Reading passage START
Custom slash commands you create with a Markdown file. No code required.
A Skill is just a .md file that describes a workflow. Drop it in ~/.claude/skills/ and it becomes a /skill-name command available in every session. Put it in your project's .claude/skills/ and it's project-specific.
Here is a minimal example. Create a file called commit.md:
# Commit
Stage all changes, write a conventional commit message based on the diff,
and commit. Always include a short summary of what changed and why.Now type /commit in any session and Claude runs that exact workflow, without you explaining it from scratch every time.
Skills are the difference between "using AI" and "having a system." One-time setup, repeatable forever.
Learn more: Building Your First Skill
What are Hooks?
Shell commands that run automatically before or after Claude does things. Like git hooks, but for Claude Code actions.
You configure them in .claude/settings.json. They fire without you remembering to do anything.
{
"hooks": {
"PostToolUse": [{
"matcher": "Write",
"command": "prettier --write $FILE_PATH"
}],
"PreToolUse": [{
"matcher": "Bash",
"command": "bash .claude/hooks/check-alerts.sh"
}]
}
}The four moments you can hook into:
PreToolUse- before Claude calls a tool (Read, Write, Bash, etc.)PostToolUse- after a tool completesSessionStart- when a new session opensSessionEnd- when the session closes
Common uses: auto-format files after Claude writes them, run a security scan before commits, log what Claude does in CI.
Learn more: Hooks Guide
What is MCP?
How Claude connects to tools outside your local files. MCP stands for Model Context Protocol. It is a standard that lets Claude talk to GitHub, Slack, Jira, databases, and dozens of other services.
You configure MCP servers in .mcp.json. Each server gives Claude a set of capabilities: read GitHub PRs, post Slack messages, query your database. Claude picks the right one based on what you ask for.
Learn more: MCP Setup Guide
What is the Context Window?
How much Claude can "see" at once. Think of it as working memory. Every file Claude reads, every message you send, every output it generates: all of that sits inside the context window during your session.
Current models support up to 1 million tokens (roughly 750,000 words). That sounds enormous, but long sessions with many files fill up faster than you'd expect.
When the context fills, Claude Code compresses the conversation automatically (or you can do it manually with /compact). It keeps the important parts, summarizes the rest. Use /status to check how full you are.
Learn more: Context Window Deep Dive
What is a Model?
The actual AI brain doing the work. Claude Code runs on three different models, each with different speed, capability, and cost.
Reading passage END
| Work order 1 |
Rewrite the paragraph of the Claude Code overview that begins "When the context fills" as a short bulleted list that keeps its main facts.
| Work order 2 |
According to the Claude Code overview, what does MCP stand for?
| Work order 3 |
Output the stretch of the Claude Code overview from "Here is a minimal" through "scratch every time.", with no changes.
Given data START
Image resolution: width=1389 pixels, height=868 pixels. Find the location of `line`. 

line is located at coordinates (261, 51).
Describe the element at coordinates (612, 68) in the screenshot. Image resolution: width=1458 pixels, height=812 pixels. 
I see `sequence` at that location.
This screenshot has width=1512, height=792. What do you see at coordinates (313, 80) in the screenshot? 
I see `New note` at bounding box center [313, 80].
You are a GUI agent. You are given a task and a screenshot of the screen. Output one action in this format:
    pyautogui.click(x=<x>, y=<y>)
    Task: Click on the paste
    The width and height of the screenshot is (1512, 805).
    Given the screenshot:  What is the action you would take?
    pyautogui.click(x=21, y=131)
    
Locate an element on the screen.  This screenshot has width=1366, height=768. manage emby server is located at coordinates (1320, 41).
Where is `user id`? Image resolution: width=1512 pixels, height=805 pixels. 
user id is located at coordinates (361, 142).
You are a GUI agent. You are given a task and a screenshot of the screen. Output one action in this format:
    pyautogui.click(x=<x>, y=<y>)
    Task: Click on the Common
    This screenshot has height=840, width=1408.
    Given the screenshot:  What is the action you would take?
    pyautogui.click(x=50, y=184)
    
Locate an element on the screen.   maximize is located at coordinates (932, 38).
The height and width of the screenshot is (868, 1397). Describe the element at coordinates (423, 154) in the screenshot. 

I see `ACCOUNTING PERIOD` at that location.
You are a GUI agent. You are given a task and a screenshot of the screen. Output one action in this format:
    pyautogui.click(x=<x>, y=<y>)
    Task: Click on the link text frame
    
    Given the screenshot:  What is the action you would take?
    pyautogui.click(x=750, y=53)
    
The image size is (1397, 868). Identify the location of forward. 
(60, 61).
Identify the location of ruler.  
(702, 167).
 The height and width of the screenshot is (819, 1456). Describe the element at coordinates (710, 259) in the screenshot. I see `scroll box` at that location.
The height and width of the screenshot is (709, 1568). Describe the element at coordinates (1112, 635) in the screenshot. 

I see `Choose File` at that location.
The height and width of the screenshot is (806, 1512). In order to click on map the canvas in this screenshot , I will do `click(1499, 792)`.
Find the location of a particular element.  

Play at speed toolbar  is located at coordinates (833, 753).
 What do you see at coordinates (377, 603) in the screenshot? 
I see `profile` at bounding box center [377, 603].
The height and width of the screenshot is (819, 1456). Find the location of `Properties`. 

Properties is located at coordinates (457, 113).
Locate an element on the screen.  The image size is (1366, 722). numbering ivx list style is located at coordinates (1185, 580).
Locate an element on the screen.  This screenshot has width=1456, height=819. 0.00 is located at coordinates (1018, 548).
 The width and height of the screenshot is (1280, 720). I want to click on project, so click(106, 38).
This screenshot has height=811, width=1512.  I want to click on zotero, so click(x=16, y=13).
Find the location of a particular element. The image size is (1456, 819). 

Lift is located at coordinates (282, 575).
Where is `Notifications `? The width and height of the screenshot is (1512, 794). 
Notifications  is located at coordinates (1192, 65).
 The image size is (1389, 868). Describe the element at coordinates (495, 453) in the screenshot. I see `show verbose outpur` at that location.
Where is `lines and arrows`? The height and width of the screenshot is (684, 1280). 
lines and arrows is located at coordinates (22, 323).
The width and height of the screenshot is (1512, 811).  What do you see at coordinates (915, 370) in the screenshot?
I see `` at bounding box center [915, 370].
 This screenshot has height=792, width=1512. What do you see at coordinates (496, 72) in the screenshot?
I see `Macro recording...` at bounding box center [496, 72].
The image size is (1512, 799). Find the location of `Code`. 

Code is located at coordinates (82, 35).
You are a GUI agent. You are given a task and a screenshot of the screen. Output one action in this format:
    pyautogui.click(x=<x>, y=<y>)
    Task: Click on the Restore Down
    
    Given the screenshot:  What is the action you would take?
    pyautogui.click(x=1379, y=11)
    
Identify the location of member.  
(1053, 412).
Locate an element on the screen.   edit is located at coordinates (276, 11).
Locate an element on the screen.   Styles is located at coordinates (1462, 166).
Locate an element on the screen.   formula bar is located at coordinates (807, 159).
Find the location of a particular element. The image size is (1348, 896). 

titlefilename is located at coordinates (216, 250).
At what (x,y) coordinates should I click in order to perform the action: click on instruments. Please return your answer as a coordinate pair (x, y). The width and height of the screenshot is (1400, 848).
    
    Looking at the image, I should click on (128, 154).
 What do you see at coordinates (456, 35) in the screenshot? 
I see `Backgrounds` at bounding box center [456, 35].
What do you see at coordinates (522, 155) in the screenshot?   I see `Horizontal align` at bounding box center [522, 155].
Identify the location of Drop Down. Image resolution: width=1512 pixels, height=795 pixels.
Given data END
| Final answer 1 |
- When the context fills, Claude Code compresses the conversation automatically.
- You can also compress it manually with /compact.
- Compression keeps the important parts and summarizes the rest.
- /status shows how full the context is.

| Final answer 2 |
Model Context Protocol.

| Final answer 3 |
Here is a minimal example. Create a file called commit.md:
# Commit
Stage all changes, write a conventional commit message based on the diff,
and commit. Always include a short summary of what changed and why.Now type /commit in any session and Claude runs that exact workflow, without you explaining it from scratch every time.